TASK DATA:

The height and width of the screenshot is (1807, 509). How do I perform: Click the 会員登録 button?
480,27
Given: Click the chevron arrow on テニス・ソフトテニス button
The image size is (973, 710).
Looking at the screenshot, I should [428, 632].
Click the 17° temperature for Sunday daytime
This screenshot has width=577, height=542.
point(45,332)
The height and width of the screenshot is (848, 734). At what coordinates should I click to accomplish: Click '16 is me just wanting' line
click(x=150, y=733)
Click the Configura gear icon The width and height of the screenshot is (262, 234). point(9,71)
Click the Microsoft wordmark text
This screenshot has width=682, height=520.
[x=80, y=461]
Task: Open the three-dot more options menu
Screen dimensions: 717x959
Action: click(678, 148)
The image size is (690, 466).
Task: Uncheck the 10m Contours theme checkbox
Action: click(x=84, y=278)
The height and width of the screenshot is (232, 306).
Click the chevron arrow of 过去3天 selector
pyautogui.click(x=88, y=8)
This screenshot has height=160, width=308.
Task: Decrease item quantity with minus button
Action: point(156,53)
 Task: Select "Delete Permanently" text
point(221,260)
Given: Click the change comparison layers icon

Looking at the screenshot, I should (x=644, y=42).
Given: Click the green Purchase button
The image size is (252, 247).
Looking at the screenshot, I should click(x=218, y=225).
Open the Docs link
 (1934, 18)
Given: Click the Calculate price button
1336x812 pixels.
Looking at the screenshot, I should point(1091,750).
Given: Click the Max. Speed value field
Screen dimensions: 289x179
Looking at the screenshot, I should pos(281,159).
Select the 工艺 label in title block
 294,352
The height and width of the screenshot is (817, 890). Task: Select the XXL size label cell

ACTIVITY: Retype exactly, and only, the lines above from the one where "This screenshot has width=682, height=520." occurs up to and including the one where "Given: Click the Max. Speed value field" occurs.

ANSWER SPACE:
This screenshot has width=682, height=520.
[x=80, y=461]
Task: Open the three-dot more options menu
Screen dimensions: 717x959
Action: click(678, 148)
The image size is (690, 466).
Task: Uncheck the 10m Contours theme checkbox
Action: click(x=84, y=278)
The height and width of the screenshot is (232, 306).
Click the chevron arrow of 过去3天 selector
pyautogui.click(x=88, y=8)
This screenshot has height=160, width=308.
Task: Decrease item quantity with minus button
Action: point(156,53)
 Task: Select "Delete Permanently" text
point(221,260)
Given: Click the change comparison layers icon

Looking at the screenshot, I should (x=644, y=42).
Given: Click the green Purchase button
The image size is (252, 247).
Looking at the screenshot, I should click(x=218, y=225).
Open the Docs link
 (1934, 18)
Given: Click the Calculate price button
1336x812 pixels.
Looking at the screenshot, I should point(1091,750).
Given: Click the Max. Speed value field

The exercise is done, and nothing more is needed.